墙壁上新挂着的是和锦娘下午一同赏的画儿,是前些天淘来的明人手笔。那人的确是无名,到如今,我竟然连他画作的名字也忘却了。他的手笔倒极是平常的,只是画的山水甚是与我投缘而已。湖景向来是我喜欢的意境,因为它有大片大片的留白,仿佛填充了想象的空间,让人有了机会去把自己脑海里面魂牵梦绕的记忆或是别的什么思绪倾泻进去。
我怔了怔,又忍不住把那帕子拿出来看。它倒是之前傅振勋交还给我时齐整的样儿,只是多了一缕科隆水的香气。我把它放在几案上,脑海里竟浮现了傅振勋的相貌,他的白衬衫,他像海子一样的眸子,他灰色的裤子和被擦得锃亮的马靴……我摇了摇头,把帕子了收起来。心中只觉得见了它就是烦乱的,不见倒也罢了。
次日,阿珲带我去华乐园听戏,去听了一出《火焰驹》。陆墨生早已经到了,定的是二楼的包厢。那里视角的的确确是好,看得清晰且清净,楼下散座的吵闹声儿也难传的上来。陆墨生背朝着我们,着了石青的长衫外面是牙色的罩甲。他见阿珲和我进来,便笑道:“果然和我说得一样儿样儿的,定然带了令妹来!”“若是我不带着榴儿,指不定回去她又要怎么怨我呢。我可是图的耳根子清净。”我听了瞪了阿珲一眼,本想一本正经地说,却又着实憋不住笑,便道,“陆公子别听阿珲的。他只会说瞎话——若是,我当真不理他了,这才让他真真着上了急呢!”阿珲听罢,只打哈哈地糊弄过去了。

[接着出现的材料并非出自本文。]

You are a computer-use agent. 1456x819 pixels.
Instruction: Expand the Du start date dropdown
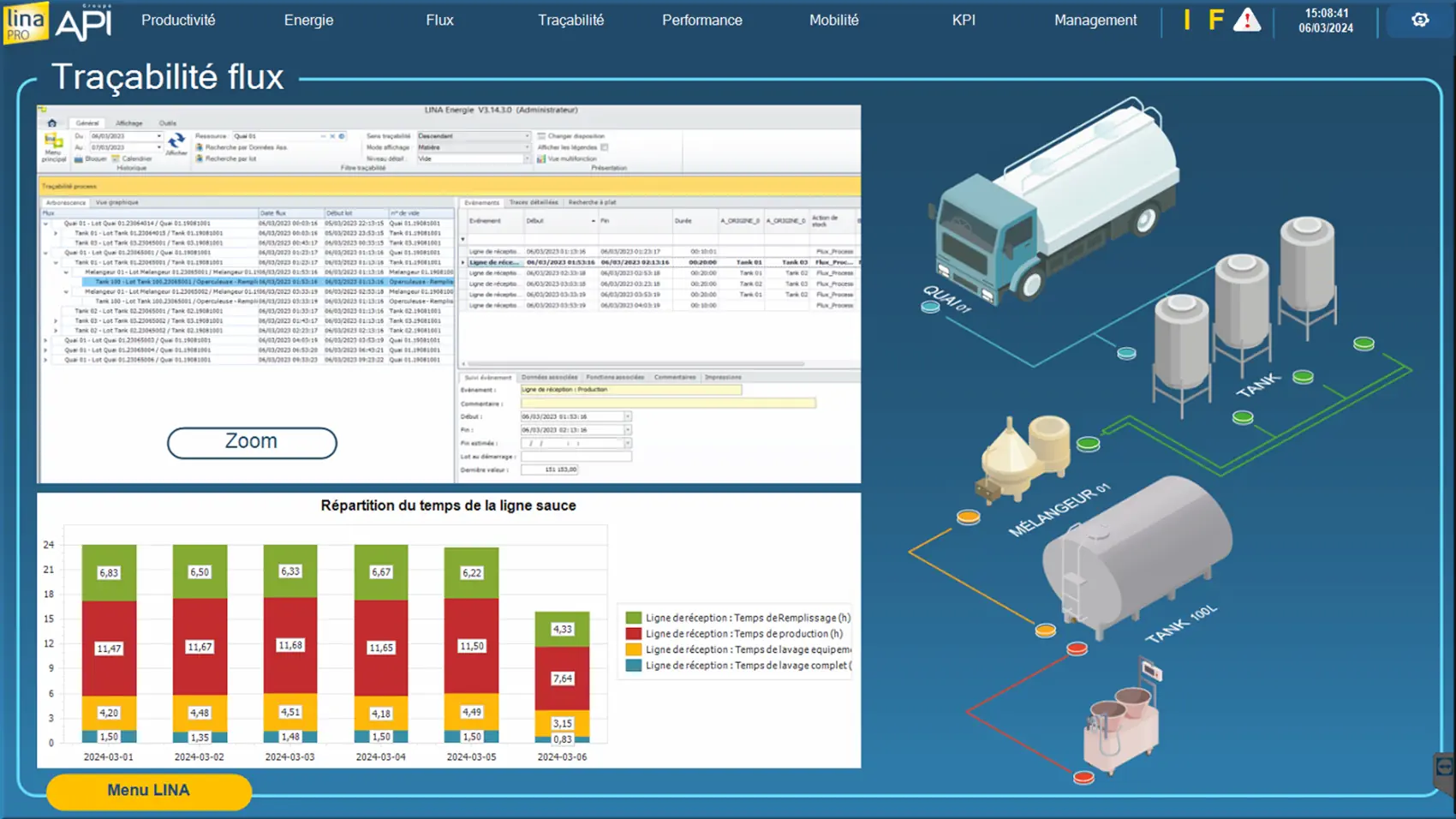158,136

说话间戏便开场了,只是那四人的包厢却还剩下一个空位。陆墨生端起茶盏,拿着杯盖撇净了茶叶,道:“说来也是,每次听戏,最起劲儿的从来都是傅振勋,可每每都是他迟了。”我听得了他的名字,不由得愣了一下,道:“许是路上耽搁了些时辰罢……”说得时候却心中并没有底气,手中便只是不住地反复着捻着花生米的红衣,回过神儿看时,那红衣已经碎了,一片片落在桌子上,多有些残败狼藉之态。我心下觉得有些尴尬,便尽数把它掸去了。

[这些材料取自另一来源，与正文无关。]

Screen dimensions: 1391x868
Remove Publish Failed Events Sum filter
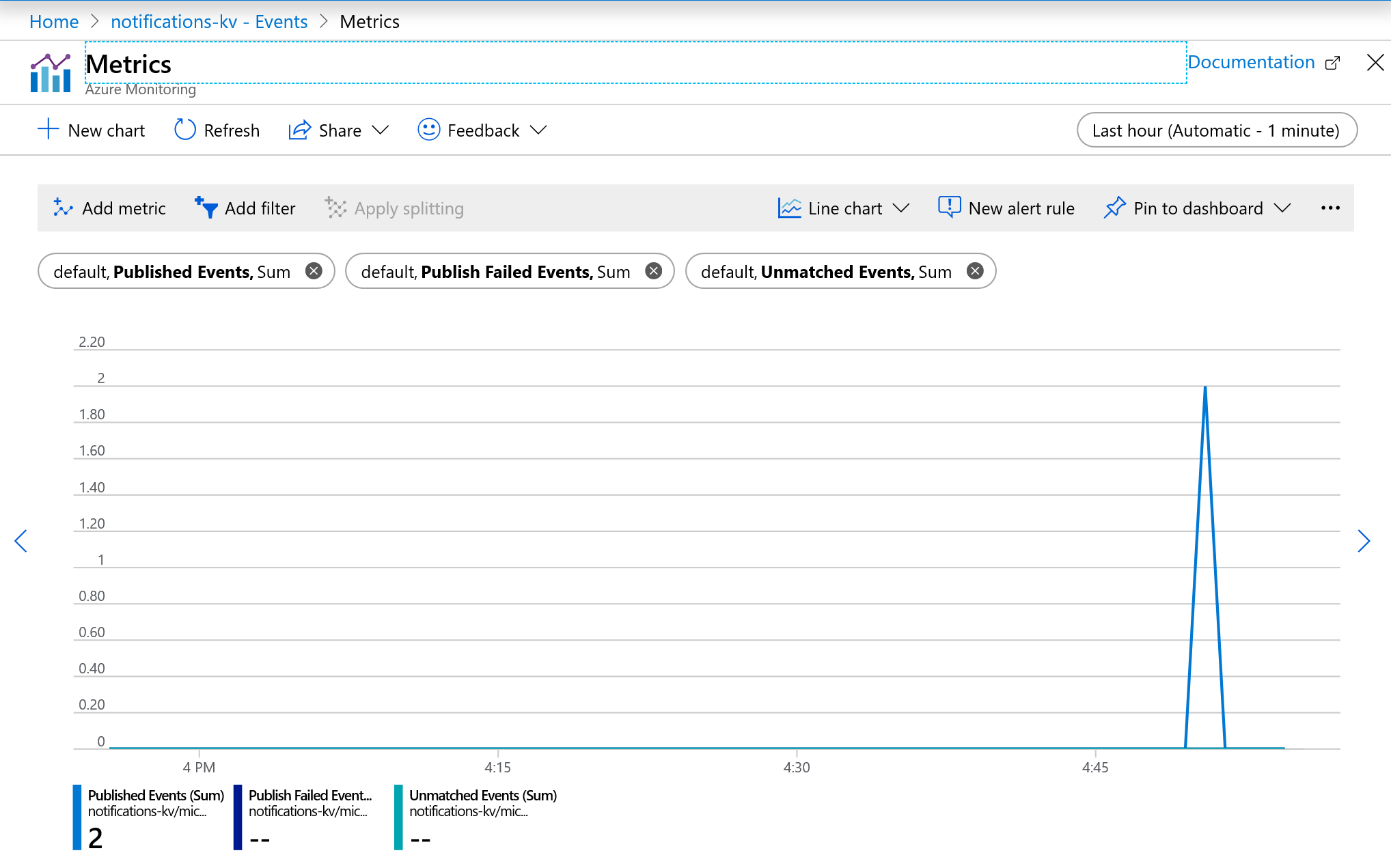(654, 272)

“美梦成空愿难现,为公子茶饭减、损容颜,我柔肠寸断、泪不干。”台上的旦角儿正唱到此处,包厢的帘挡忽地被小厮掀了起来,进来的是傅振勋。甫一进门,他便小声道:“可是我错过了什么好段子么?”“《火焰驹》倒是没有少看什么,进来得正是时候。韫容和敬哥儿‘拌嘴’的戏份可是错过了。”陆墨生打趣地说。“这个可真是可惜了了。敬哥儿能说会道倒是见过,韫容小姐的伶牙俐齿当真想领教领教。”他把西装脱下,挂在了近旁的衣帽架上面。他他着的衬衫,西服背心,领结让坐在一众穿着长衫的人里面的他倒是显得与周遭有些格格不入的样儿。
“这来演出来的班子倒是比以往来唱的精进了不少。”傅振勋坐下说道。“可不是。这台上的一半儿角色可是从富连成出来的。”阿珲笑道,“许久不见,耳力是好了。”

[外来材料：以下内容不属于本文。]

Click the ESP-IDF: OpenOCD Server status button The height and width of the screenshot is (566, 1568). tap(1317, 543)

“哪里是耳力好了,不过是太久不听戏,这会儿一听,倒是敏感了起来。”傅振勋摇了摇头。
“好容易回来了,什么时候再走?”陆墨生问。
“哈!合着在这儿等着我呢,你们竟然巴巴得盼着我走?这次倒是留在这儿不去了,可是逆了你的心愿。”他半是玩笑地说道。
“难道去了西洋多了,人也变得小心眼儿了?这才说了一句,保不准还有十句在后面等着。”阿珲道。